DATASET EXCERPTS —

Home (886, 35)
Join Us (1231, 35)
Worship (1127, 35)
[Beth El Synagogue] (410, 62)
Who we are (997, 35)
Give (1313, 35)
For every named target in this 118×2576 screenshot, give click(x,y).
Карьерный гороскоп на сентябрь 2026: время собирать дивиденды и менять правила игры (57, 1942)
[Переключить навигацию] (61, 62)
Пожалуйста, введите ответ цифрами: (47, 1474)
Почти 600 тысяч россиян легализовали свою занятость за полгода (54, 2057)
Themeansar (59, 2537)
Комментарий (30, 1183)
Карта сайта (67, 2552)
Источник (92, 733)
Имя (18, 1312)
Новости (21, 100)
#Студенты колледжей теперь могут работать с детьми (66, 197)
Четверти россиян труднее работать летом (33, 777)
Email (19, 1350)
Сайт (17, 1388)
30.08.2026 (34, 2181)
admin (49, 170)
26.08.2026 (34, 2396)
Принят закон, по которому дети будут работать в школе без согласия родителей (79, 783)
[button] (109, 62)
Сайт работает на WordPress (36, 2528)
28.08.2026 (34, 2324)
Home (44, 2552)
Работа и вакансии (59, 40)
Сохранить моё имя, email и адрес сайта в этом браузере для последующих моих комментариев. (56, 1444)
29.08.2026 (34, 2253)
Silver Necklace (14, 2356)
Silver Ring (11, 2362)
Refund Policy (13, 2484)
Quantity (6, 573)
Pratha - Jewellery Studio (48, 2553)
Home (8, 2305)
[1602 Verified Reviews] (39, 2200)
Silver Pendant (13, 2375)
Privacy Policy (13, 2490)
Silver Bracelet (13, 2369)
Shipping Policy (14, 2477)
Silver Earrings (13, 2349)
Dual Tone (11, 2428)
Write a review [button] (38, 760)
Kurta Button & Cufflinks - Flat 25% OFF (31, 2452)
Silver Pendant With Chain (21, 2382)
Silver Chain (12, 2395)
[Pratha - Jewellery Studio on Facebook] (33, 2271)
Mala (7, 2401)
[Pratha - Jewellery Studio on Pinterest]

PROMPT — Reproduce each record shown above without altering a single word.

FINAL ANSWER —
Home (886, 35)
Join Us (1231, 35)
Worship (1127, 35)
[Beth El Synagogue] (410, 62)
Who we are (997, 35)
Give (1313, 35)
For every named target in this 118×2576 screenshot, give click(x,y).
Карьерный гороскоп на сентябрь 2026: время собирать дивиденды и менять правила игры (57, 1942)
[Переключить навигацию] (61, 62)
Пожалуйста, введите ответ цифрами: (47, 1474)
Почти 600 тысяч россиян легализовали свою занятость за полгода (54, 2057)
Themeansar (59, 2537)
Комментарий (30, 1183)
Карта сайта (67, 2552)
Источник (92, 733)
Имя (18, 1312)
Новости (21, 100)
#Студенты колледжей теперь могут работать с детьми (66, 197)
Четверти россиян труднее работать летом (33, 777)
Email (19, 1350)
Сайт (17, 1388)
30.08.2026 (34, 2181)
admin (49, 170)
26.08.2026 (34, 2396)
Принят закон, по которому дети будут работать в школе без согласия родителей (79, 783)
[button] (109, 62)
Сайт работает на WordPress (36, 2528)
28.08.2026 (34, 2324)
Home (44, 2552)
Работа и вакансии (59, 40)
Сохранить моё имя, email и адрес сайта в этом браузере для последующих моих комментариев. (56, 1444)
29.08.2026 (34, 2253)
Silver Necklace (14, 2356)
Silver Ring (11, 2362)
Refund Policy (13, 2484)
Quantity (6, 573)
Pratha - Jewellery Studio (48, 2553)
Home (8, 2305)
[1602 Verified Reviews] (39, 2200)
Silver Pendant (13, 2375)
Privacy Policy (13, 2490)
Silver Bracelet (13, 2369)
Shipping Policy (14, 2477)
Silver Earrings (13, 2349)
Dual Tone (11, 2428)
Write a review [button] (38, 760)
Kurta Button & Cufflinks - Flat 25% OFF (31, 2452)
Silver Pendant With Chain (21, 2382)
Silver Chain (12, 2395)
[Pratha - Jewellery Studio on Facebook] (33, 2271)
Mala (7, 2401)
[Pratha - Jewellery Studio on Pinterest]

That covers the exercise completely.